WORK REQUEST: Please repeat, exactly as written, every line from the one containing "Task: Click the new empty document tab button" through the last line of the records, both included, and leave out any pictures.
-------- PROVIDED ENTRIES
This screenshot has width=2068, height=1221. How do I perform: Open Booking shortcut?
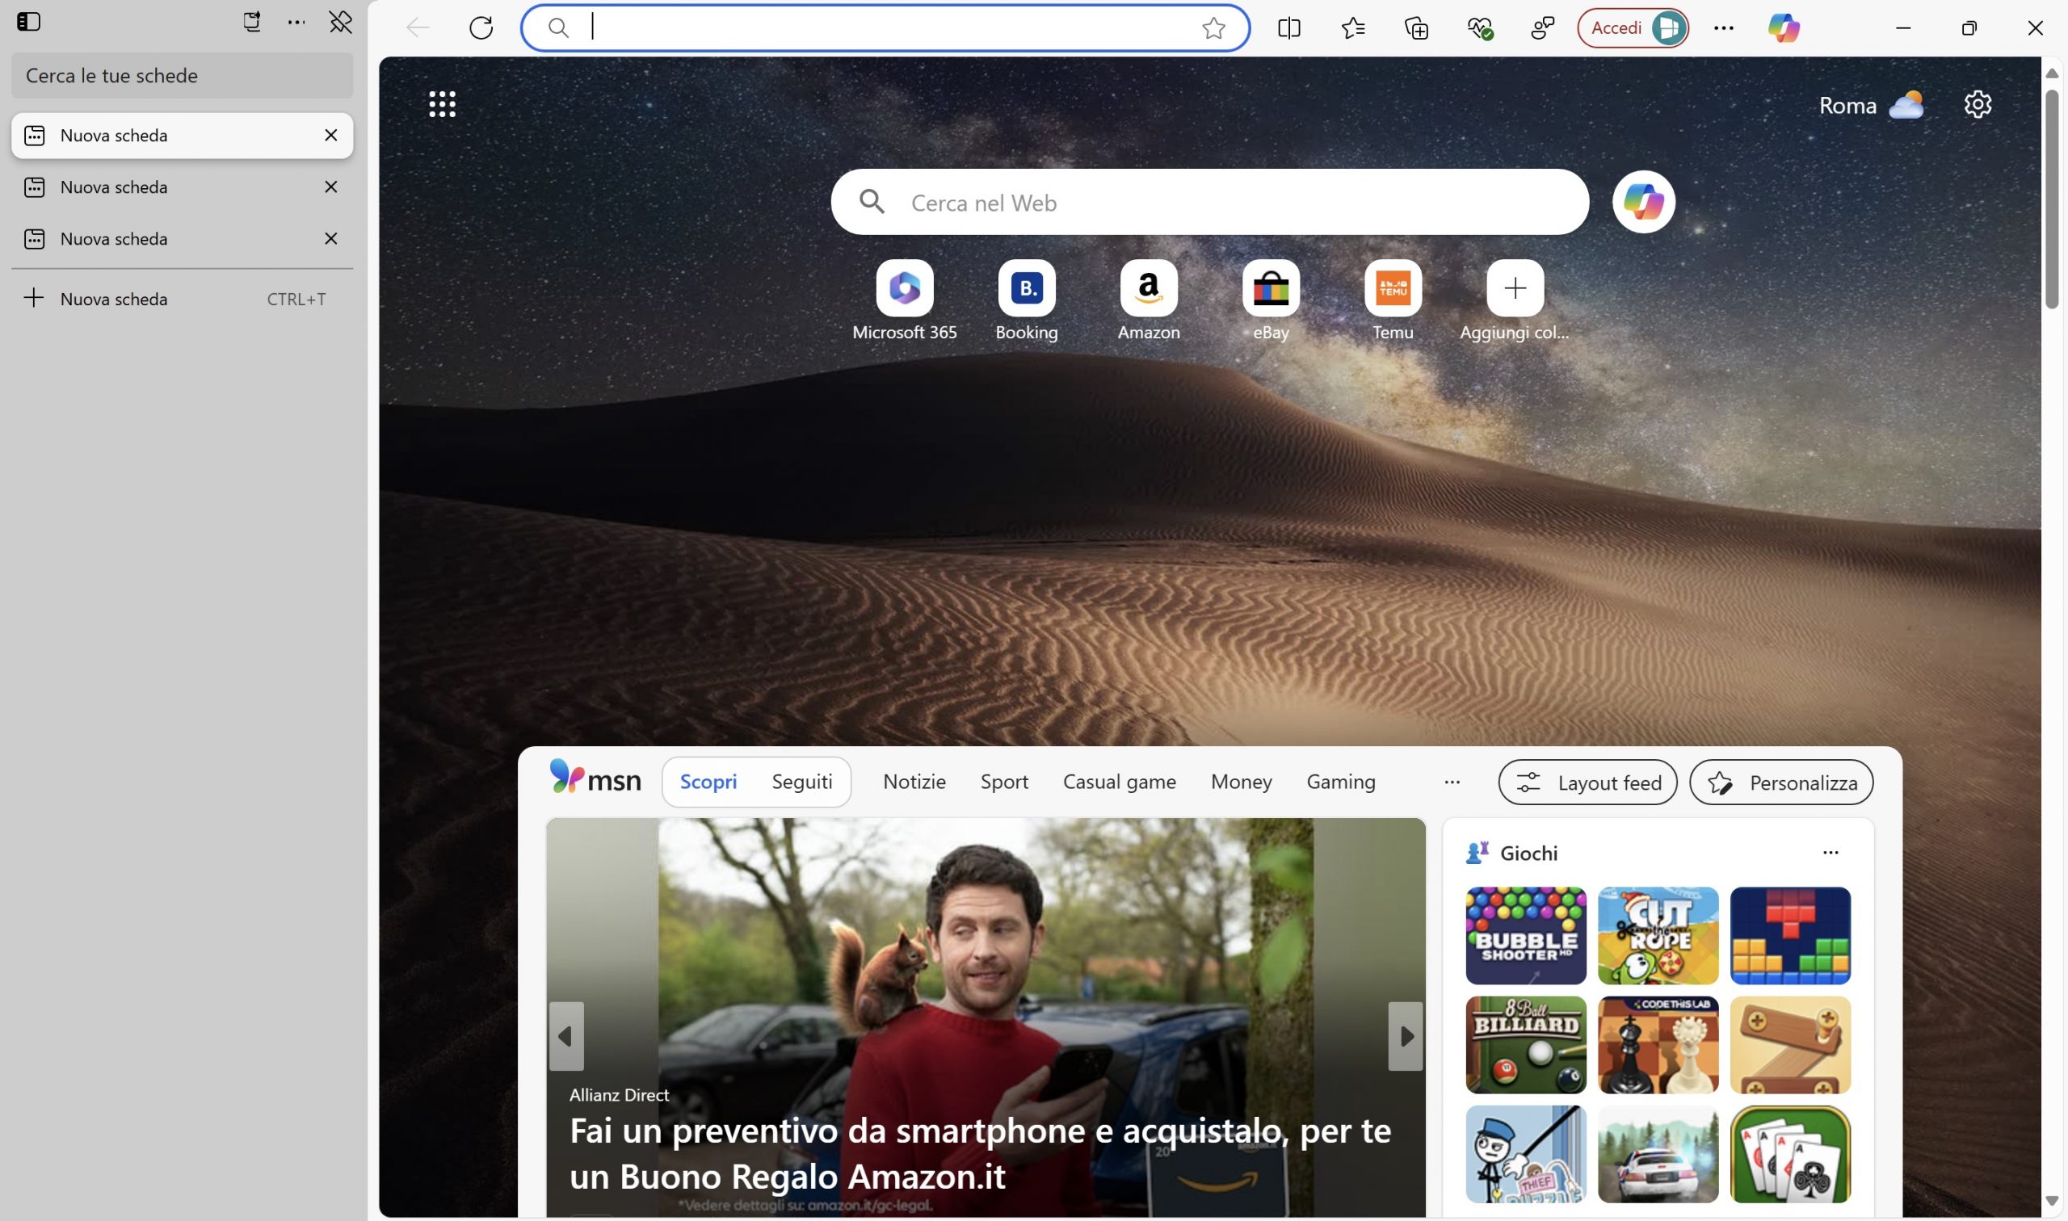[1028, 287]
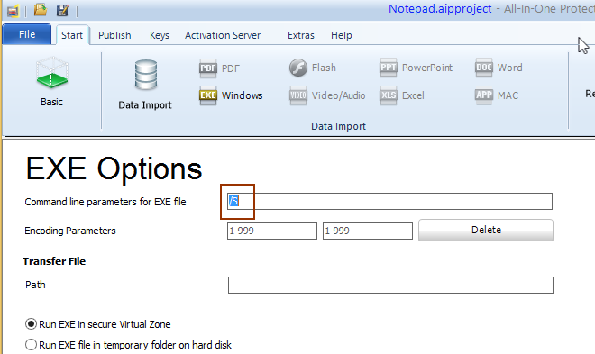This screenshot has width=595, height=354.
Task: Select the PowerPoint PPT icon
Action: [x=389, y=68]
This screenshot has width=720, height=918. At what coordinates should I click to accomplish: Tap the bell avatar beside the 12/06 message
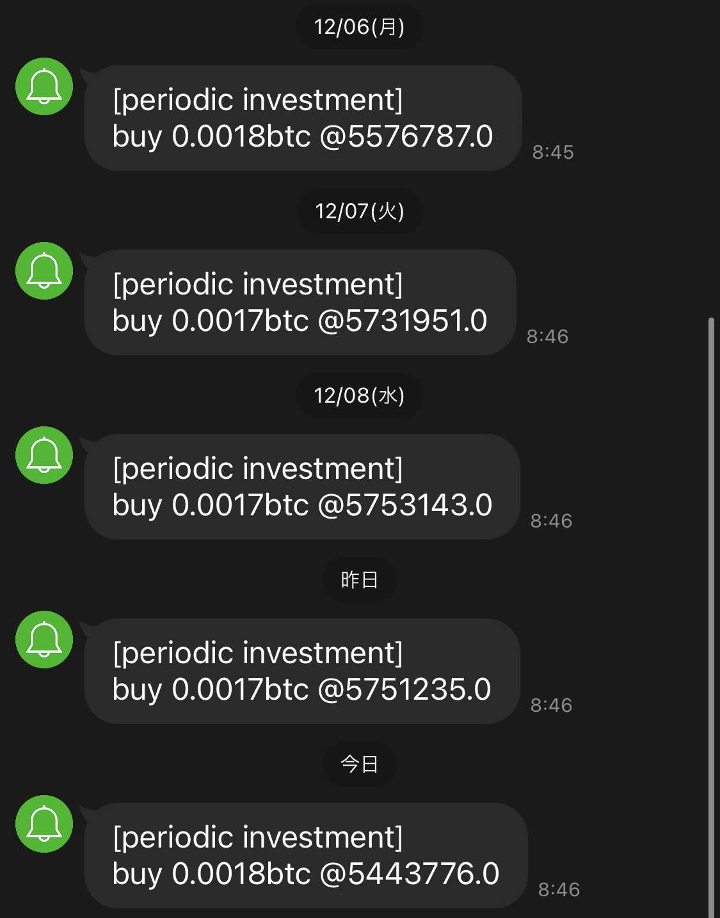click(x=44, y=86)
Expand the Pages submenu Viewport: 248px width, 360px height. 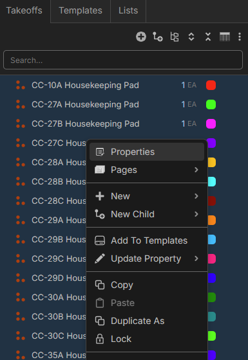[147, 170]
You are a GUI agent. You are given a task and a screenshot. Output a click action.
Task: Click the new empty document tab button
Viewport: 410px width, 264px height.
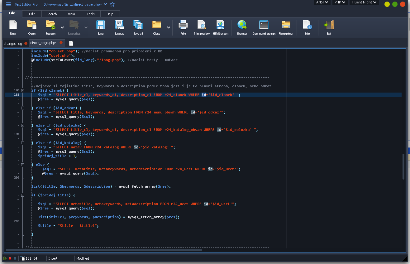click(71, 43)
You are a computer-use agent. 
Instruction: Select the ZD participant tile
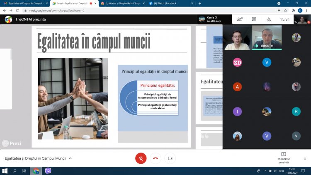point(237,62)
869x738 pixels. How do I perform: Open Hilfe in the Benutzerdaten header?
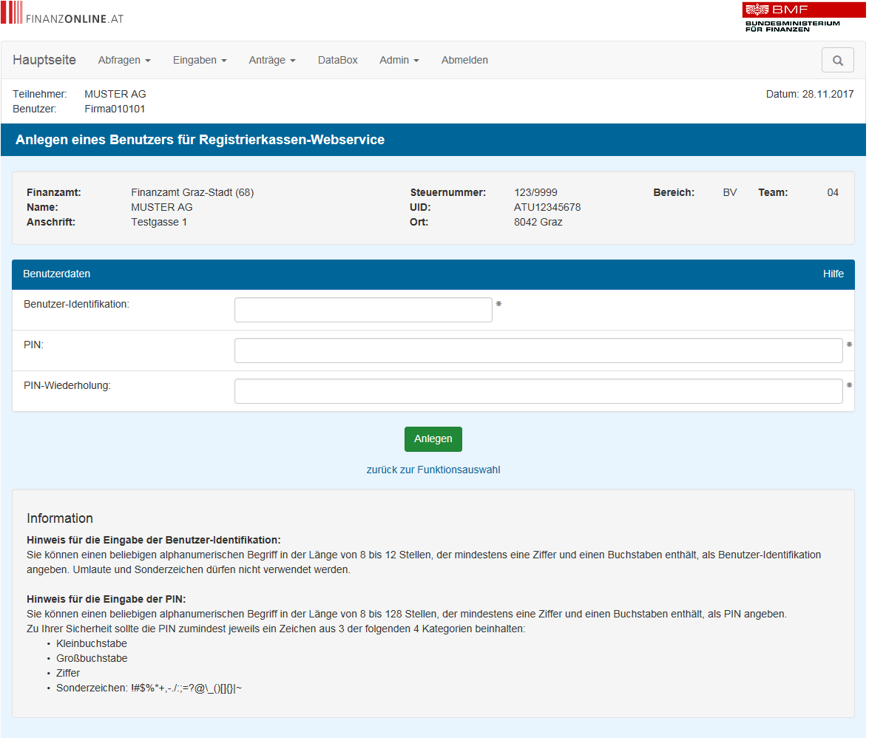pyautogui.click(x=833, y=274)
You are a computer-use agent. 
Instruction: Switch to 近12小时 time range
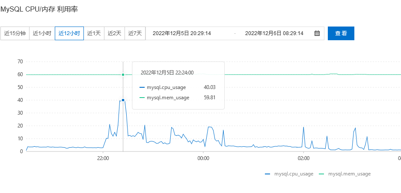69,33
----------------
SOLUTION:
Task: Click the new empty document tab button
Viewport: 410px width, 264px height.
click(71, 43)
You are a computer-use agent. 
Instruction: Select the ZD participant tile
point(237,62)
869x738 pixels. How do I perform: Open Hilfe in the Benutzerdaten header?
pyautogui.click(x=833, y=274)
You are a computer-use agent. 
Instruction: Switch to 近12小时 time range
69,33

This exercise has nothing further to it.